Challenge 1: As illustrated in Figure 1a, satellite remote sensing (RS) forest images often face problems such as variations in scene illumination and atmospheric interference during the image acquisition process. These factors can lead to colour deviations and distortions, resulting in poor colour fidelity and low contrast. Therefore, it becomes essential to employ image enhancement techniques to improve visualisation and reveal more details. This enhancement facilitates the ability of CNNs to effectively capture spatial patterns.

Challenge 2: Due to the high density of natural forest cover and the similar reflectance characteristics between forest targets and other non-forest targets, e.g., grass and the shadow of vegetation, the boundaries between forest and non-forest areas often become unclear. As a result, it becomes challenging to accurately distinguish and delineate the details and edges of the regions of interest, as depicted in Figure 2a.

Challenge 3: For unknown forest distributions, there are two scenarios: imbalanced (as illustrated in Figure 2) or balanced datasets. Current methods face challenges in effectively handling datasets with different distributions, resulting in poor model generalisation.

In this study, we have undertaken a pioneering endeavour to integrate semi-supervised learning techniques into forest cover mapping using satellite RS imagery. We propose a novel semi-supervised semantic segmentation network called Semi-FCMNet, designed to effectively tackle the associated challenges in this task. To tackle challenge 1, which encompasses image distortion issues in RS images, we employ the concept of multi-level perturbations. Perturbations are designed at different stages, namely, at the input level, feature level, and model level. At the input level, perturbations utilising mixed augmentation techniques are employed to enhance the representation of forest features within the image. The feature-level and model-level perturbations facilitate model learning and capture valuable information during training. Importantly, these perturbations effectively counteract the overfitting of the model to noise. For challenge 2, we combine the auxiliary teacher module with the Test-Time Augmentation (TTA) approach to integrate the generated pseudo-labels through voting and multi-scale fusion, enhancing the reliability and clarity of edge information. To address challenge 3, we introduce an adaptive loss function that automatically focuses on under-learned classes and adjusts the attention towards labels generated by both the student and teacher models. This approach enables our model to achieve excellent performance on both balanced and imbalanced datasets. The adaptive loss function effectively addresses the issue of insufficient learning in certain classes and improves the capability of the model to handle diverse data distributions.
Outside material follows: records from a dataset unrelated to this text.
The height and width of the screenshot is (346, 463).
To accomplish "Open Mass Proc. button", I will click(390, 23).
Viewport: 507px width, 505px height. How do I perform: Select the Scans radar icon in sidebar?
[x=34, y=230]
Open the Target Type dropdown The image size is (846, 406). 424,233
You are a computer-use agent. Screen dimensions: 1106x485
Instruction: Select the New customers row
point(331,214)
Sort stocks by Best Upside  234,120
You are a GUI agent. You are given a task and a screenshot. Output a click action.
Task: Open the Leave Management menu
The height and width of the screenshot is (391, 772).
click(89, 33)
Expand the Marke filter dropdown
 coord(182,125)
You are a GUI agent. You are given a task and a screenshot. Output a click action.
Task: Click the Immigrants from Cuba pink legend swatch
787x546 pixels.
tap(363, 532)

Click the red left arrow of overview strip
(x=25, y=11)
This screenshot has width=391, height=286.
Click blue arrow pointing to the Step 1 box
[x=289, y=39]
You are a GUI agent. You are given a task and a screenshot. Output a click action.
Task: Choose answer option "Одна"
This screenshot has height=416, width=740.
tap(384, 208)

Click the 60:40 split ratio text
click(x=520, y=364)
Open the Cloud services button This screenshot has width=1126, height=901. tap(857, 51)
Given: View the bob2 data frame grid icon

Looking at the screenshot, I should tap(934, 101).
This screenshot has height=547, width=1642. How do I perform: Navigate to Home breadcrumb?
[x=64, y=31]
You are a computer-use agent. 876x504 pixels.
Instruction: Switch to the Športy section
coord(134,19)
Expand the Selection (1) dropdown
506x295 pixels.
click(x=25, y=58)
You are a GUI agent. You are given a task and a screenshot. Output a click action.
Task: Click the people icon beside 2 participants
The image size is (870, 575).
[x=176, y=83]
Furthermore, we adopt a progressive learning approach and design a data augmentation strategy from easy to difficult, employing different intensity levels of data augmentation for models at different stages. The code is publicly available at https://github.com/baizegugugu/Semi-FCMNet.

The primary contributions of this paper are summarised as follows:

We have designed the multi-level perturbation (MP) module, including input-, feature- and model-level perturbations at different module stages. The proposed approach incorporates perturbations at the input stage to enhance forest representation features by using mixed augmentation. Additionally, the auxiliary teacher module introduces perturbations at both the feature and model levels, allowing the model to concentrate on feature disparities and proficiently learn forest characteristics while effectively mitigating the overfitting problem to noise.
By integrating auxiliary teachers with the student model, the basic self-training method was enhanced. To generate more stable and reliable pseudo-labels during the pseudo-labelling phase, we introduced a novel ensemble voting (EV) module, smoothing the decision-making process for challenging boundary regions. This module leverages a combination of multiple models and adopts a strategy based on TTA and multi-model voting.
We have developed a simple yet effective adaptive loss (AL) that enables the model to adapt to both balanced and imbalanced data distributions while also increasing its focus on labels generated by the teacher. By incorporating AL into the training process, our model demonstrates robust performance across different data scenarios.

This paper is organised as follows. Section 2 reviews semi-supervised semantic segmentation, and Section 3 provides a detailed description of the proposed framework. Section 4.1 presents detailed information on the data distribution of the two datasets we used (Atlantic Forest and Amazon Forest), while Section 4.2 and Section 4.3 introduce the relevant parameters set in our experiments and the metrics used to verify the experimental results, respectively. Section 4.4 compares and analyses our methods with the SOTA methods on the two datasets, while Section 4.5 presents the ablation experimental results for our method to validate its effectiveness. Finally, Section 5 outlines the limitations of our method, future research directions, and application prospects.

2. Related Work

2.1. Semi-Supervised Semantic Segmentation

Consistency regularisation and pseudo-labelling are two main categories of methods in the field of semi-supervised semantic segmentation [21,22].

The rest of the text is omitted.